Beginning 14 March, when she sailed for France with troops and Army cargo, Matsonia completed six round trips to Europe prior to the Armistice. The preparation to turn the Matsonia into a troop carrier involved ripping out mahogany staircases "as if they were worth nothing" and using every bit of space by rigging up 3,000 soldier bunks wherever they could be rigged. During her second France-bound trip during World War I the convoy was attacked by a German U-boat that was sunk about 800 meters from the Matsonia. During that time she transferred 13,329 passengers to Europe, and carried back only 10. After the Armistice she continued her transatlantic crossings to return over 23,000 troops in 8 voyages, ending such crossings at New York on 20 August 1919. She was decommissioned on 12 September 1919 and returned to her former owner on 17 September.

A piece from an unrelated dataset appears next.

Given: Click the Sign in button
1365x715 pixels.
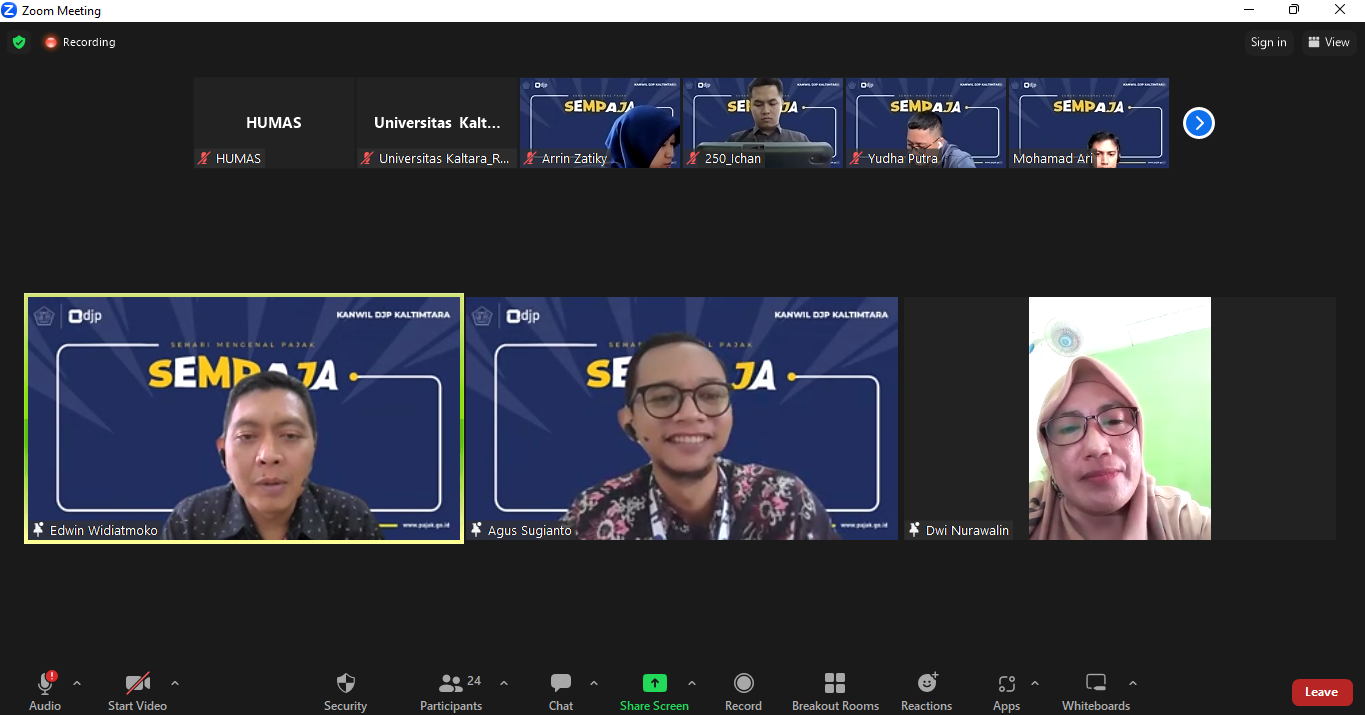Looking at the screenshot, I should click(1268, 42).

On 26 March 1937 S.S. Matsonia sailed from San Francisco to Honolulu with Captain F.A. Johnson, USNR, Commanding. In 1937, Matsonia was sold to Alaskan interests and renamed Etolin. The U.S. Army chartered her for troopship service in August 1940 and kept her through World War II, retaining her second name. On 5 December 1941 Etolin with 1,400 troops embarked departed San Francisco in company with the then chartered Army transport Tasker H. Bliss bound for the Philippines. The ships were turned back to San Francisco after the attack on Pearl Harbor and disembarked the troops 8–9 December. She made prewar voyages to the Philippines on voyages that included Alaska and Hawaii and, in early 1942, steamed down to South America before returning to the Hawaiian transport route. Later in that year, Etolin went to Baltimore, Maryland, where she was extensively overhauled. After arriving back at San Francisco, California, in July 1943, she operated from the U.S. to Australia and Hawaii. After repairs that lasted from the last part of 1944 through first seven months of 1945, USAT Etolin twice crossed the Pacific to Japan and Okinawa. During early 1946, she served between New Orleans, Louisiana, and Panama, before being turned over to the War Shipping Administration in late April 1946 for layup in the James River (Virginia) Reserve Fleet. Etolin was scrapped at Baltimore, Maryland, in 1957.